Regulated interaction of ID2 with the anaphase-promoting complex links progression through mitosis with reactivation of cell-type-specific transcription

Tissue-specific transcriptional activity is silenced in mitotic cells but it remains unclear whether the mitotic regulatory machinery interacts with tissue-specific transcriptional programs. We show that such cross-talk involves the controlled interaction between core subunits of the anaphase-promoting complex (APC) and the ID2 substrate. The N-terminal region of ID2 bound to core APC subunits, which formed an ID2-compatible pocket that optimally oriented ID2 in the APC-CDH1 complex. Phosphorylation of serine-5 by CDK1 prevented the association of ID2 with core APC, impaired ubiquitylation and stabilized ID2 protein at the mitosis-G1 transition leading to inhibition of basic Helix-Loop-Helix (bHLH)-mediated transcription. The serine-5 phosphomimetic mutant of ID2 that inefficiently bound core APC remained stable during mitosis, delayed exit from mitosis and reloading of bHLH transcription factors on chromatin.

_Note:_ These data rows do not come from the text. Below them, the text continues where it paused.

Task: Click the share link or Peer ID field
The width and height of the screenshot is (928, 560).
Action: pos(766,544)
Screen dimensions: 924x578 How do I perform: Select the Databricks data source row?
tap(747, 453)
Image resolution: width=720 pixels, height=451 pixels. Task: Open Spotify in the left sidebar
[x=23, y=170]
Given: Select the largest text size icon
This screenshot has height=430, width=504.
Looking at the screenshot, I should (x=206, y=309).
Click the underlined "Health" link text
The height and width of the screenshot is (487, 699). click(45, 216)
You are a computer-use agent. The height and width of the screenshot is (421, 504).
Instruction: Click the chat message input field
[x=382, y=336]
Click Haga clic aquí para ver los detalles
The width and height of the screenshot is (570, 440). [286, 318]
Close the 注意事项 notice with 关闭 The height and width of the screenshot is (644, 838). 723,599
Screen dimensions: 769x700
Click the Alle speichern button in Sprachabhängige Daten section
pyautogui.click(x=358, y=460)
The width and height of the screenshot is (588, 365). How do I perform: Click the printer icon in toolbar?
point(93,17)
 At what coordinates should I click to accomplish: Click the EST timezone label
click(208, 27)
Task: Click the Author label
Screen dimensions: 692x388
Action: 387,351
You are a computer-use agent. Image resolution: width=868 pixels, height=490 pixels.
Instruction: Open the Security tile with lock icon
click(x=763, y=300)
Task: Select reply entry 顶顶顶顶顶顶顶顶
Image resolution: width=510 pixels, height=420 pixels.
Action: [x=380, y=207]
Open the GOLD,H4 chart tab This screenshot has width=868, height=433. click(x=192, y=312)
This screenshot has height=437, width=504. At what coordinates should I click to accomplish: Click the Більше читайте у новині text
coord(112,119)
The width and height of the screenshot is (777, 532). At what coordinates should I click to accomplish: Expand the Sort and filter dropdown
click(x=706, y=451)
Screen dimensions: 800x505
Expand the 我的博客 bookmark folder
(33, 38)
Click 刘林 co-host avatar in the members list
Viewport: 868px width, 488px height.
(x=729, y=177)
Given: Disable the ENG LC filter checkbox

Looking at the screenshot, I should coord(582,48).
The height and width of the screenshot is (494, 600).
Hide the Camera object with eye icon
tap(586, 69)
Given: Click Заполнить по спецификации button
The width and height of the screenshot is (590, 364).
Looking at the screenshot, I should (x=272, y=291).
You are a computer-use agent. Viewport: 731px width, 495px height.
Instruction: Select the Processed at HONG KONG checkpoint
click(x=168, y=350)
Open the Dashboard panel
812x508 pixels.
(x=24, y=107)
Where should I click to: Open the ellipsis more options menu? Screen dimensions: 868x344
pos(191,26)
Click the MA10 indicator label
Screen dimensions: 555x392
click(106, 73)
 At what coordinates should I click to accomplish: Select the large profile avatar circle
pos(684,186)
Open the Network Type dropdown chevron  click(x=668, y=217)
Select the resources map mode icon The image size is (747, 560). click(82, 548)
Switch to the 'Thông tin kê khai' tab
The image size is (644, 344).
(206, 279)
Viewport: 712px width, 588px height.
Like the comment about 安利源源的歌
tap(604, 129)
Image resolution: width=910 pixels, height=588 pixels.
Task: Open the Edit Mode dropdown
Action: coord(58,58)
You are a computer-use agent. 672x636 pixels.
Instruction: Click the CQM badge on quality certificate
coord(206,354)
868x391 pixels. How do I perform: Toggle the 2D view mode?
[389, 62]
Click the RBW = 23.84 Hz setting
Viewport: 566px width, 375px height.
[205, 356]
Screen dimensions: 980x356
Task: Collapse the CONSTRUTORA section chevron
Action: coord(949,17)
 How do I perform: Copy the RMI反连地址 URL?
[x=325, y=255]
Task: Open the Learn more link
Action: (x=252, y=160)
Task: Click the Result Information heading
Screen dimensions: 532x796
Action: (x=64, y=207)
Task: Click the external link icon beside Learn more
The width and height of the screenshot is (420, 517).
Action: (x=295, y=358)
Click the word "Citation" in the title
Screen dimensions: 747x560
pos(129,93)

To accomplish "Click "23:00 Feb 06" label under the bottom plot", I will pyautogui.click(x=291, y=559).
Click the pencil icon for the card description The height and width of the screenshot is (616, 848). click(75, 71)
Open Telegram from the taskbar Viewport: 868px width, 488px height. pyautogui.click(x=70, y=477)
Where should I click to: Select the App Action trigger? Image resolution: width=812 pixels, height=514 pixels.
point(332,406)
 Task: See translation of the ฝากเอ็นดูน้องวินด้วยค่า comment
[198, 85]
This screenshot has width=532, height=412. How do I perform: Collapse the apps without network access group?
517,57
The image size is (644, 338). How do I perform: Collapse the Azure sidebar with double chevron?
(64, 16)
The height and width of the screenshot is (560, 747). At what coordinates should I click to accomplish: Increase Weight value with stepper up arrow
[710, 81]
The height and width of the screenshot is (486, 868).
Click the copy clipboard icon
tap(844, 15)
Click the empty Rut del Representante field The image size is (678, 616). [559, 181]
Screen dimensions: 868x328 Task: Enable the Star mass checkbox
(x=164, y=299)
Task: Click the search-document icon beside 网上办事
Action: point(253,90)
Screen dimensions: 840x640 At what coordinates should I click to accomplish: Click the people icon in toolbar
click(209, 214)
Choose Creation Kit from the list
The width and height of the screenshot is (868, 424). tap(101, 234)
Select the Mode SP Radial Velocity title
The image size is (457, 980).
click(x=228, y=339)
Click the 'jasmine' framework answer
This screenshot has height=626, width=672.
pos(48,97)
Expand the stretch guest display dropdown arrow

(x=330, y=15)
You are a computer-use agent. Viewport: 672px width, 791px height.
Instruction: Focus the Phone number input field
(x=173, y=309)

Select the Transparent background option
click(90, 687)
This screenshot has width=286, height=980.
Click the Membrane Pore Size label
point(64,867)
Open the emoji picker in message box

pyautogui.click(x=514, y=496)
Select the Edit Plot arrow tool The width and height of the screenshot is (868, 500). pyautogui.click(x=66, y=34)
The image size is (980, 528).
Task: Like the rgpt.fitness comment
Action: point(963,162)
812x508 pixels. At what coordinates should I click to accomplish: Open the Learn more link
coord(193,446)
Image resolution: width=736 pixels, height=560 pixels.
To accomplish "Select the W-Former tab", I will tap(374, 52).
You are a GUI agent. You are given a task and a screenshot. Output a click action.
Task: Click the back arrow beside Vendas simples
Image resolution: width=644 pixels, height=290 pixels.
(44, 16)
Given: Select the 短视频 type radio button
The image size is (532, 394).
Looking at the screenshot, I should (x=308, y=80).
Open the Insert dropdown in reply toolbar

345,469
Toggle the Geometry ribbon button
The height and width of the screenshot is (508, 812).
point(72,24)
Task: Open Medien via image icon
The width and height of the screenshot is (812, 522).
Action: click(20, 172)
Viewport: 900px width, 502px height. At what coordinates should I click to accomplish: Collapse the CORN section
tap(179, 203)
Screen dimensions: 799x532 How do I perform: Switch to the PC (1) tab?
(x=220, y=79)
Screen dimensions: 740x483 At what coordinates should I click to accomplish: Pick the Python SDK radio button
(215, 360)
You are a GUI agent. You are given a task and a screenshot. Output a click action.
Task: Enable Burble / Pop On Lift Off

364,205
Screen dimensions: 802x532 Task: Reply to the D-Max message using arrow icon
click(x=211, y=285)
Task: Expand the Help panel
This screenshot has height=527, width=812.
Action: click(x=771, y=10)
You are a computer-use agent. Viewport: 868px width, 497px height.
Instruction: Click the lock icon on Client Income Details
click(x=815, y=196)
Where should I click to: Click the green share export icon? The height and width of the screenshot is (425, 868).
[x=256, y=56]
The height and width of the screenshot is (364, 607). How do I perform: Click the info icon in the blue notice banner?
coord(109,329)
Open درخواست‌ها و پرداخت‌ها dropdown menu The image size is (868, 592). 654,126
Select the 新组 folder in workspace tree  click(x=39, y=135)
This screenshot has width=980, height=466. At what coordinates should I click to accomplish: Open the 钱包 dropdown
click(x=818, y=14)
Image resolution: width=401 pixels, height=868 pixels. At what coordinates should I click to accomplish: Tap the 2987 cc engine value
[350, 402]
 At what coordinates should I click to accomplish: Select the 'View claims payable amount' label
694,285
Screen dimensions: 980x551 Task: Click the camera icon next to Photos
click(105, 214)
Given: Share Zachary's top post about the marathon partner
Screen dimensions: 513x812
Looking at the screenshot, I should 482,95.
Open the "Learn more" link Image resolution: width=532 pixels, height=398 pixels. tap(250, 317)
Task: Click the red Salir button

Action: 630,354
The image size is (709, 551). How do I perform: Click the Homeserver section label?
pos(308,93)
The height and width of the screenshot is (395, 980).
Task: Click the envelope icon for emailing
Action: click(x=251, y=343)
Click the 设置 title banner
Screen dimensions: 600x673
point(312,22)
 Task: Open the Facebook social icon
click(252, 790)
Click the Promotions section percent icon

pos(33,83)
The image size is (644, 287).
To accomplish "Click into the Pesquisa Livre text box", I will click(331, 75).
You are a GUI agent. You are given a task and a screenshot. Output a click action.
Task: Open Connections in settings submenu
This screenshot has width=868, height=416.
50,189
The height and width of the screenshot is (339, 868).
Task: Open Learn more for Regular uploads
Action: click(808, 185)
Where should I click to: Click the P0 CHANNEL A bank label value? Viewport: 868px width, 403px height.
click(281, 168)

It also locked cells into a “mitotic stem cell” transcriptional state resembling the pluripotent program of embryonic stem cells. The substrates of APC-CDH1 SKP2 and Cyclin B1 share with ID2 the phosphorylation-dependent, D-box-independent interaction with core APC. These results reveal a new layer of control of the mechanism by which substrates are recognized by APC. Overall design: RNA-Seq profiling of 27 samples (3 cell conditions: ID2 S5D, ID2 WT, EV; 3 time points: 0 h, 8 h, 10 h; 3 replicates each).